Arthur worries that Marion is wasting time and energy with her senior singing group, although he clearly sees the enjoyment she derives from it. The choir is presided over by perky young music teacher Elizabeth (Gemma Arterton), who dubs them the OAPZ — that is, Old Age Pensioners with a rap-style plural, a moniker typical of the pic’s rather lame humor.
Elizabeth delights in giving the group arrangements of heavy metal and hip-hop material to perform along with golden oldies. When she enters the OAPZ in a national choir competition, it paves the way for more predictable plot twists in the pic’s second half during which Arthur transforms from bitter codger to better, open-hearted man with the help of Elizabeth’s determined meddling.
Lazily generic (very little is defined about the setting or characters’ backgrounds), Williams’ overly contrived script borrows aspects of the crowdpleasing docu “Young at Heart,” the plucky, underdog vibe of “The Full Monty” and the cliched grumpy-to-agreeable evolution that seems to be standard treatment for the elderly in most commercial comedies. The deeply loving bonds between Arthur and Marion, and Arthur’s fraught relationship with their son, rep the pic’s most affecting elements.

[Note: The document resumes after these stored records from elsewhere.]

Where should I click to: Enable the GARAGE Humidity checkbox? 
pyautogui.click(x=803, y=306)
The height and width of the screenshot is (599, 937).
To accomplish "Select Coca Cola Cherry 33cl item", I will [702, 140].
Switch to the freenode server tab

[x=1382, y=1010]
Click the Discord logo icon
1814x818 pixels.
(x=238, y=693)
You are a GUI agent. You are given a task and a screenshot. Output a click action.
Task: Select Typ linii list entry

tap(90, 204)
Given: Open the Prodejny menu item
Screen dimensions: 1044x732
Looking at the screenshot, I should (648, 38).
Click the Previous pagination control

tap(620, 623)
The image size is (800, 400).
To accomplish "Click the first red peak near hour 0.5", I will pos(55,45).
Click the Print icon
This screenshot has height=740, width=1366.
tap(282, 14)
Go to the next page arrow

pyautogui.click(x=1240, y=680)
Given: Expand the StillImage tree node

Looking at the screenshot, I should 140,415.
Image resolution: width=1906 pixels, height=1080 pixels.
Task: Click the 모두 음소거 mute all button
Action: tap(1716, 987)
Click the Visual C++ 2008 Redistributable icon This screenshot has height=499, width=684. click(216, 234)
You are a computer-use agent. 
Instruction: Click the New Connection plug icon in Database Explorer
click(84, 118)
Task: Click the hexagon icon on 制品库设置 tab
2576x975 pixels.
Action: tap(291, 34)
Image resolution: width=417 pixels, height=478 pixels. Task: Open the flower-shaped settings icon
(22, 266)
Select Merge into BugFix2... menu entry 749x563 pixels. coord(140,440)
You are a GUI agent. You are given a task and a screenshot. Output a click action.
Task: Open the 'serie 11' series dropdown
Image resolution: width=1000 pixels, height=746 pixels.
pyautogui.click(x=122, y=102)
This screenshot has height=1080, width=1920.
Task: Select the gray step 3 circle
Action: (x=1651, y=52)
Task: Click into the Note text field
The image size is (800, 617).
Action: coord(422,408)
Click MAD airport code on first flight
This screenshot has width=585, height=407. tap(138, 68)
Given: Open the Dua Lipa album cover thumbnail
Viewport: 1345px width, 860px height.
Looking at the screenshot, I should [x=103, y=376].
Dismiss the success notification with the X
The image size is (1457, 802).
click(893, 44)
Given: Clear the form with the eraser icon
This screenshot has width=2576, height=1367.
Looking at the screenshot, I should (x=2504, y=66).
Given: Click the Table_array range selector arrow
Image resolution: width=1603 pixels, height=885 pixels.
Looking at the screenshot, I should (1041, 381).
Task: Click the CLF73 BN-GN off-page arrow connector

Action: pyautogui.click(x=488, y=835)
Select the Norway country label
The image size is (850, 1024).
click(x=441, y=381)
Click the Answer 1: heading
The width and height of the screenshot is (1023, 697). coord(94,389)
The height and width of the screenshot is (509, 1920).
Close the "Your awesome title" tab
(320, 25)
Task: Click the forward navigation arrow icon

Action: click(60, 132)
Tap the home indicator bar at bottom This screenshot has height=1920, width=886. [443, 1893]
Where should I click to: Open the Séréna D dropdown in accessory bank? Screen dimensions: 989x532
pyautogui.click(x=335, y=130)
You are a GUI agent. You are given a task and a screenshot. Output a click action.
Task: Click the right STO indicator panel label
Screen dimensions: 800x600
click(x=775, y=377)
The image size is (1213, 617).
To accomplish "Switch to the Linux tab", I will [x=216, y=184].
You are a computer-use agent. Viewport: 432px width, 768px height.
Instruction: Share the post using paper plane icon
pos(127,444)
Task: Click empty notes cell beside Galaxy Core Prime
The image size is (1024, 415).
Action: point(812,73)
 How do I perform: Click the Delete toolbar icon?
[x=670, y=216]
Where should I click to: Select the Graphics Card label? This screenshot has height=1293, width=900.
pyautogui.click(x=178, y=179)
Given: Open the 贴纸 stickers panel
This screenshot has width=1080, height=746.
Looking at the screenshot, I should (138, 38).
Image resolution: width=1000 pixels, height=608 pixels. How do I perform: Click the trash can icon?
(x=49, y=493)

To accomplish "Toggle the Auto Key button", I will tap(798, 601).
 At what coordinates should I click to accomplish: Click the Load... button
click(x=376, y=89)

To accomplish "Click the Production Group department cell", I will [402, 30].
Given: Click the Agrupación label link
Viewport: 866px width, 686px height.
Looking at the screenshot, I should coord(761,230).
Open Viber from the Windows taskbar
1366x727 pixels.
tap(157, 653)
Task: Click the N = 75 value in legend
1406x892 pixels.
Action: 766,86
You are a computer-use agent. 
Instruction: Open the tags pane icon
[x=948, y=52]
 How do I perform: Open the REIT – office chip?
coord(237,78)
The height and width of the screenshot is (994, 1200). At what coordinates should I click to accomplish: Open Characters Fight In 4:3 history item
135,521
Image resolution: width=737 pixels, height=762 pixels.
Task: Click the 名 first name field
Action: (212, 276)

In what is essentially a four-hander, the oldsters in the choir are relegated to wafer-thin caricatures. Their performances of “Ace of Spades” and “Let’s Talk About Sex” and attempts to dance the Robot are exploited for cheap laughs. Meanwhile, the production numbers in which Marion and Arthur solo are milked into multi-hanky moments.
Bland-looking production package gives the feeling that most of the budget went to performers fees and music clearances.